В небольшой комнате с высоким окном — стол, несколько стульев, шкаф с книгами. Женщина, которую назвали Оленькой, встает из-за стола, подходит к Мураду, ласково кладёт ему руку на плечо.
—Здравствуй, Мурад, — говорит она. — А ты меня, верно, не помнишь?
Мурад не знает, что сказать. Он смотрит на неё с недоумением.
—- Твой отец приводил тебя сюда, когда ты был совсем маленький. Я помню, он посадил тебя на плечо, а ты закричал: «Хайт! Чув!»
При этих словах Мурад хмурит брови и опускает глаза. Женщина гладит Мурада по голове, потом подходит к двери.
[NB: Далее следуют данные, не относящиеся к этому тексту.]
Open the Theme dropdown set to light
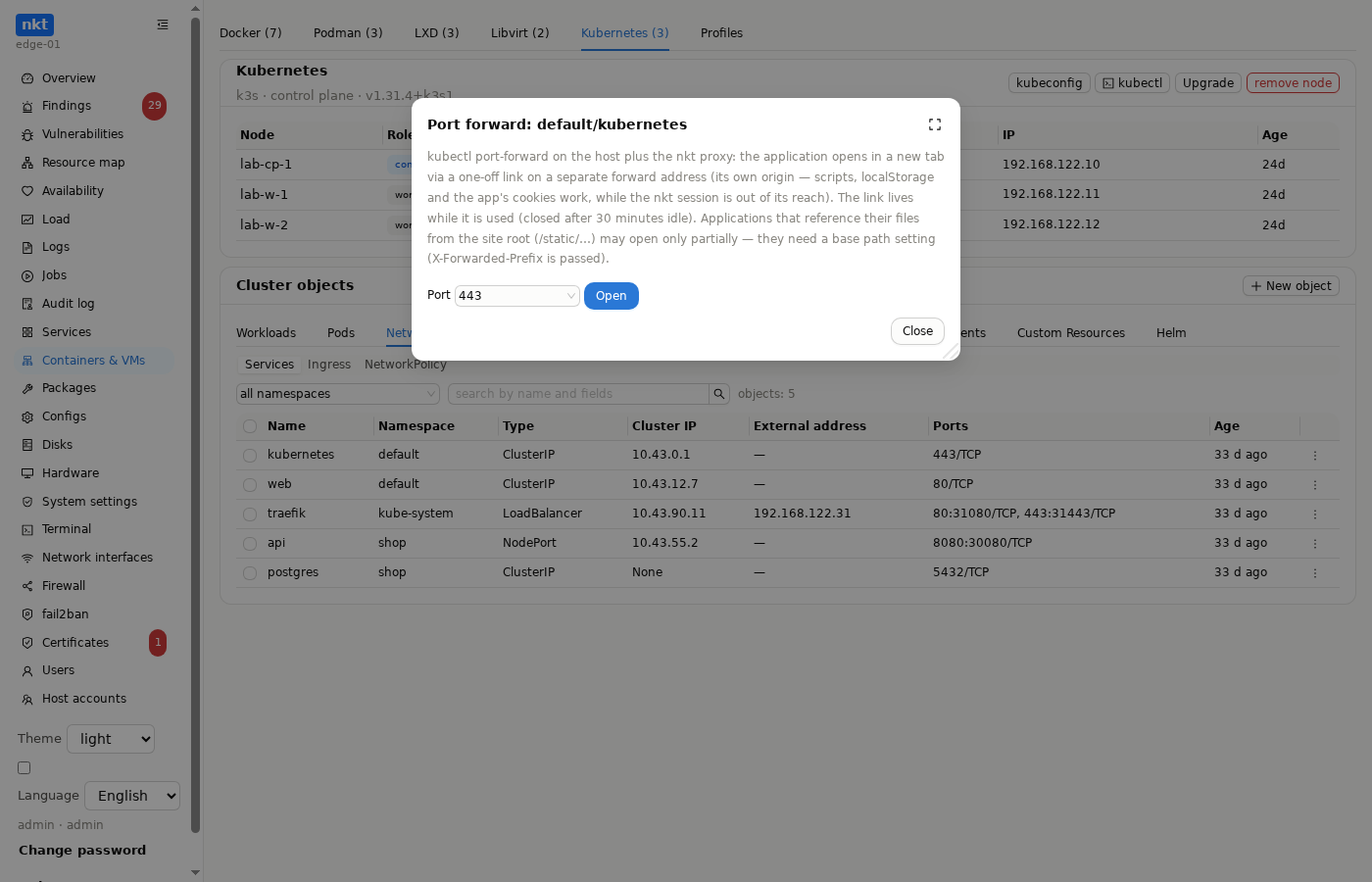 (111, 739)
—Товарищ Сафаров, — говорит она, остановившись на пороге, — сын Клыча Назарова хочет вас видеть. — Взяв Мурада за плечо, она подталкивает его к двери. — Иди, иди, не робей, — говорит она.
Мурад не робеет и, чтобы доказать это всем и даже самому себе, улыбается с независимым видом.
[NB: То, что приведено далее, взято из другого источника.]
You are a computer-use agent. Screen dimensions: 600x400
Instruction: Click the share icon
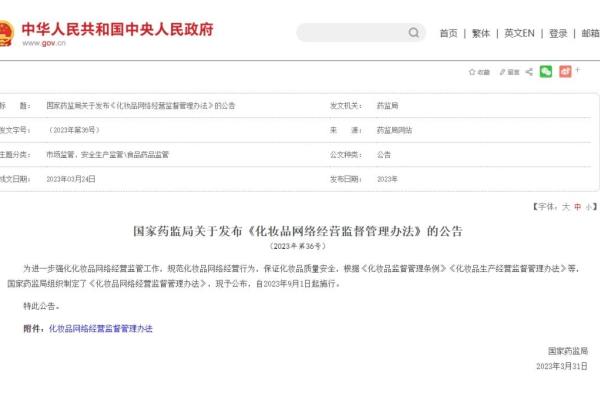point(528,72)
—А, Мурад! Добро пожаловать! — говорит плотный седой мужчина, который сидит за столом спиной к огромному, в три створки, окну. — Ну, что скажешь? Как твоя мать, здорова ли?
—Спасибо, мама здорова.
—А в школе у тебя как дела? Экзамены сдашь отлично, надеюсь?
—Постараюсь сдать на пятёрки.
—Мы тебя на лето в Фирюзу пошлём оДдыхать, хочешь?
—Нет, я...
Мурад мнётся. Все заранее приготовленные слова куда-то исчезают, и он не знает, с чего начать, как изложить свою просьбу.
— Понимаю. В лагерь, верно, поехать хочется? — улыбается начальник, довольный тем, что разгадал желание Мурада. — Ну что ж, я думаю, и это можно устроить.
Выйдя из-за стола, он распахивает дверь в соседнюю комнату и кричит:
—Ольга Семёновна!
—Нет, нет, — поспешно говорит Мурад, чувствуя, что его судьба, того и гляди, решится. — Я не хочу в лагерь. Я пришёл просить вас послать меня в Ташкент, в Суворовское училище.
Высокий седой начальник оборачивается к Мураду и молча, испытующе смотрит на него.
—Видишь ли, Мурад, — говорит он, — мы с твоим отцом проработали вместе не один десяток лет. Это был прекрасный человек, замечательный работник и настоящий коммунист. Когда-то, в гражданскую войну, мы с ним немало отмахали на конях бок о бок, в одном бою ранены были. Я готов сделать для его сына всё, что в моих силах. Но то, о чём ты меня просишь, вопрос серьёзный, и я прежде всего должен спросить тебя: говорил ли ты об этом с матерью?
—Говорил.
—Почему же она не пришла ко мне сама?
Мурад поднимает глаза. Смотрит прямо в изборождённое глубокими морщинами лицо в ореоле совсем белых волос и говорит тяжёлую для себя правду:
—Мама против. Она не хочет отпускать меня от себя, не хочет, чтобы я уезжал далеко.
—Вот видишь, Мурад! Ну посуди сам, могу ли я действовать наперекор желанию твоей матери? Что сказал бы твой отец, если бы узнал, что мы не посчитались с её волей?
—А если я её уговорю?
—Тогда другое дело. Но скажи мне, почему ты решил поступить в Суворовское?